Every line below from the one containing "Given: Click ship icon beside Departure 443S" through the one containing "Viewport: 782px width, 424px" is to be printed exactly, with the pictures omitted.

### [EXTRACTED ENTRIES]
+++

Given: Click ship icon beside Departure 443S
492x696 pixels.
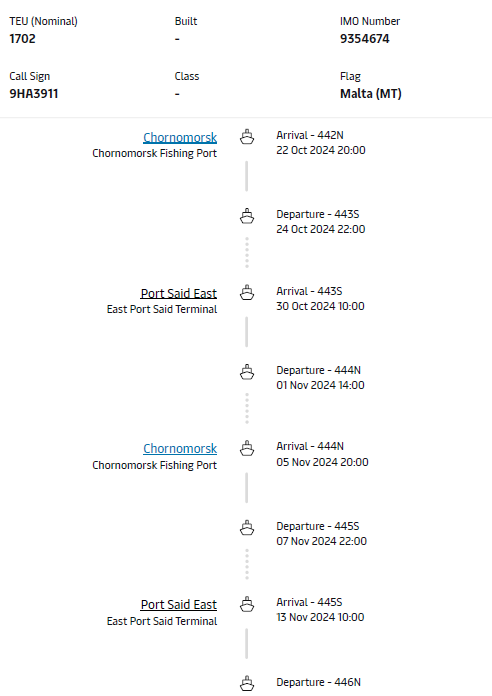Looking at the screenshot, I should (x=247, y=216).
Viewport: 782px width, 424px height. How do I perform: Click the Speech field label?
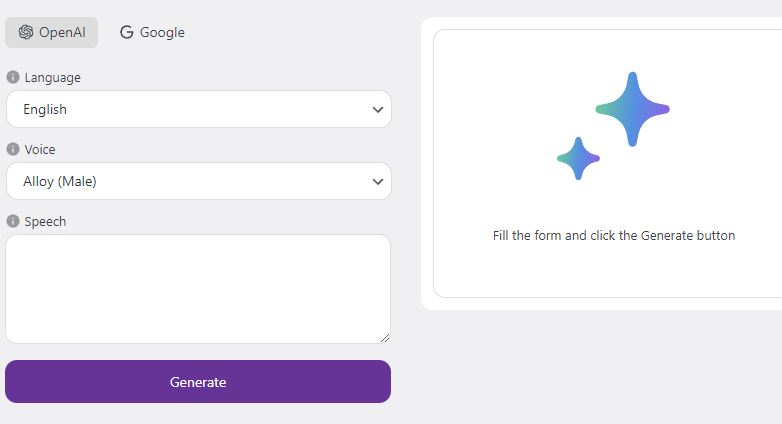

+++

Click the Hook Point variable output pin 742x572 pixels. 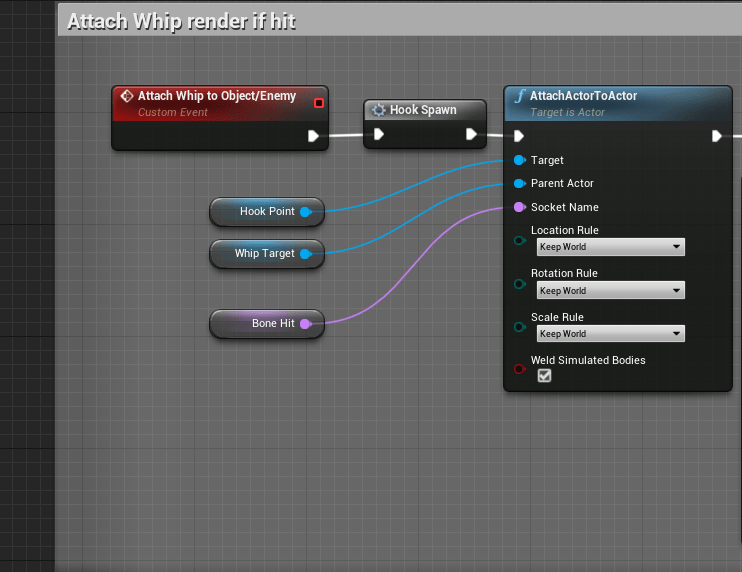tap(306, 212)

+++

### [SOLUTION TO THIS PROBLEM]
Given: Click ship icon beside Departure 443S
492x696 pixels.
Looking at the screenshot, I should (x=247, y=216).
Viewport: 782px width, 424px height. How do I perform: Click the Speech field label?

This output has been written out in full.